> [OBJECTIF A]
Recopiez à l'identique les entrées qui vont de la ligne contenant "is (113, 133)." à celle contenant "(x=435, y=9)", ces deux lignes incluses.

> [TEXTE FOURNI]
==========

LE TÉMOIGNAGE DE PATRICK BAUDRY


Patrick Baudry Patrick Baudry, officier de la Légion d'Honneur, Chevalier de l'Ordre National du Mérite et Colonel de l'Armée de l'Air, est pilote d'essai d'avions militaires et civils. Dès le début des années 80, il obtient sa qualification en tant que cosmonaute sur les vaisseaux soviétiques puis en tant qu'astronaute sur les appareils de la NASA.

Il sera le premier astronaute français effectuant une mission sur la navette Discovery, en 1985. Il est également le pilote d'essai du programme européen de conquête spatiale HERMES. Bref, la maîtrise du risque, la sécurité, c'est son domaine. Que pense-t-il de la conduite automobile et de ses dangers ?

DCA : Sur terre, comment vous déplacez-vous ?

PB : En hélicoptère, chaque fois que c'est possible. En voiture le plus souvent. Je fais aussi de la moto.



DCA : Où est-on le plus en sécurité ? Dans l'espace, le ciel ou la route ?

PB : Sans hésitation, dans le ciel (en avion encore plus qu'en hélicoptère), dans l'espace, et enfin, en dernier, sur la route. Car, dans le ciel comme dans l'espace :
- les voies de circulation sont réellement gérées ;
- on n'admet pas la fatalité ;
- tout accident est considéré comme un échec, et disséqué pour trouver les raisons réelles et en éviter le renouvellement ;
- on n'admet pas l'erreur humaine et on se donne les moyens de l'éviter ;
- on ne laisse voler que ceux qui ont fait preuve de compétences et obtenu une réelle qualification (que ce soit en hélico, avion de tourisme, de transport ou de chasse, voire en vaisseau spatial).

==========

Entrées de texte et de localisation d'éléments
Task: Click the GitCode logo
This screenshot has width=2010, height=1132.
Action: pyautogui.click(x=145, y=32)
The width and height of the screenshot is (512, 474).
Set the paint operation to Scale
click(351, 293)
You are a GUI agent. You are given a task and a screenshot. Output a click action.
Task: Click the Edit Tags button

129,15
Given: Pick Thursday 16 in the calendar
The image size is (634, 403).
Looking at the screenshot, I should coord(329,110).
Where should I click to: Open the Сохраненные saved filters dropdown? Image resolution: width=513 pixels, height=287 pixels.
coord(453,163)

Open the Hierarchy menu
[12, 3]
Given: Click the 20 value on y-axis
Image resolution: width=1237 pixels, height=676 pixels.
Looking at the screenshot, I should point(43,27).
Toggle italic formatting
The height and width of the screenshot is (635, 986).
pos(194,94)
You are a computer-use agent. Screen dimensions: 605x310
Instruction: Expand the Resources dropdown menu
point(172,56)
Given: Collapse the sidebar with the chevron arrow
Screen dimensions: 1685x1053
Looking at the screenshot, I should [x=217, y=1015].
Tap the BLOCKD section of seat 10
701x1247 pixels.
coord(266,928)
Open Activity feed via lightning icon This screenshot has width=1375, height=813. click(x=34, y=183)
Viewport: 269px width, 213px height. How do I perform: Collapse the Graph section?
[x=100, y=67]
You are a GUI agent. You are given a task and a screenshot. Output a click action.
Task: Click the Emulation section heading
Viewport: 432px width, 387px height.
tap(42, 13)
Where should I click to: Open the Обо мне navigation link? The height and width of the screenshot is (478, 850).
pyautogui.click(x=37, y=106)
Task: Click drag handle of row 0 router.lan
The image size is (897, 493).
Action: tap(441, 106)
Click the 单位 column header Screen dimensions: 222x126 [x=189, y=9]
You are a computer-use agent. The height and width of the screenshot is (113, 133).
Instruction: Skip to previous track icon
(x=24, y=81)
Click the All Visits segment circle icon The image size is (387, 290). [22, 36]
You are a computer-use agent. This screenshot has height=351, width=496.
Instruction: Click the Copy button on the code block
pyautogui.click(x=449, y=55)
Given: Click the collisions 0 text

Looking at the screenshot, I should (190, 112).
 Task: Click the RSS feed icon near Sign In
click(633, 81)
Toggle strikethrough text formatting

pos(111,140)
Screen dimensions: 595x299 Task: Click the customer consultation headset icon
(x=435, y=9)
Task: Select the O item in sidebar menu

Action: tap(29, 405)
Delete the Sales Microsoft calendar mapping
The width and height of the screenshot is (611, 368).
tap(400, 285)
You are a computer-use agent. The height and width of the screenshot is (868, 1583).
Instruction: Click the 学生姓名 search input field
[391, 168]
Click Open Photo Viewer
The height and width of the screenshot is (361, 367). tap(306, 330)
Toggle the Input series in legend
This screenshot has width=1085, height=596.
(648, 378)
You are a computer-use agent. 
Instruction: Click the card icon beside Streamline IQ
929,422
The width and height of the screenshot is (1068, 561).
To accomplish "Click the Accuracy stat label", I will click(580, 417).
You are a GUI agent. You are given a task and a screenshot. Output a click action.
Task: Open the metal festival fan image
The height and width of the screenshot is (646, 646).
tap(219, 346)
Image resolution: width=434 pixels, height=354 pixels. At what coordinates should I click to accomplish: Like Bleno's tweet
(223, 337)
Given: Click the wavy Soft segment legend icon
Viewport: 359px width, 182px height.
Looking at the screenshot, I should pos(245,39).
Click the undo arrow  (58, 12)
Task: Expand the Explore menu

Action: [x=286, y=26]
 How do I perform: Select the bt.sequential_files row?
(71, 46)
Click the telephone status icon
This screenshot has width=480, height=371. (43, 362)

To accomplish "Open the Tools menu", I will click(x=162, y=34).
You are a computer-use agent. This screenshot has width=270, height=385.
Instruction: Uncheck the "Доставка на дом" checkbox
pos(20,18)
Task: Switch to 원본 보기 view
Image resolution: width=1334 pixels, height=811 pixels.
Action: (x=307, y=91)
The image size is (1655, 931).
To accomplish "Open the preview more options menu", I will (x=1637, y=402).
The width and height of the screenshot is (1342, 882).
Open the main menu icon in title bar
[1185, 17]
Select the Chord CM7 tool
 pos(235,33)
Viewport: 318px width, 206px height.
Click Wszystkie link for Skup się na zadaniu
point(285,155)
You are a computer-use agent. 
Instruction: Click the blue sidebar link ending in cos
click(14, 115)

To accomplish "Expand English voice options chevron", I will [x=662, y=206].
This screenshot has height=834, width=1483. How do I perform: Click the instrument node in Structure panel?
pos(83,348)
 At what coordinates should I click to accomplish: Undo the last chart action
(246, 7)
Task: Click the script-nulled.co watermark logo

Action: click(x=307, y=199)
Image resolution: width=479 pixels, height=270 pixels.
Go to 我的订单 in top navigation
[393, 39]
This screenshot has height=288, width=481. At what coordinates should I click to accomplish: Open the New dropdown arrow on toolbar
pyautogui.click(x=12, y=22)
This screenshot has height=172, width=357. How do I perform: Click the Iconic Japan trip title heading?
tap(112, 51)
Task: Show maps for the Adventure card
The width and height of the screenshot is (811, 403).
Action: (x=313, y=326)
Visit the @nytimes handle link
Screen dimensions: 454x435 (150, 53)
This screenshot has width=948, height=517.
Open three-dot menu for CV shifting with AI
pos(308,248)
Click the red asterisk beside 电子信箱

==========

> [OBJECTIF B]
D'après le témoignage de Patrick Baudry, en quelle année a-t-il effectué sa mission sur la navette Discovery ?

> [SOLUTION PROPOSÉE A]
You are a computer-use agent. The height and width of the screenshot is (113, 133).
Instruction: Skip to previous track icon
(x=24, y=81)
Click the All Visits segment circle icon The image size is (387, 290). [22, 36]
You are a computer-use agent. This screenshot has height=351, width=496.
Instruction: Click the Copy button on the code block
pyautogui.click(x=449, y=55)
Given: Click the collisions 0 text

Looking at the screenshot, I should (190, 112).
 Task: Click the RSS feed icon near Sign In
click(633, 81)
Toggle strikethrough text formatting

pos(111,140)
Screen dimensions: 595x299 Task: Click the customer consultation headset icon
(x=435, y=9)

> [SOLUTION PROPOSÉE B]
En 1985.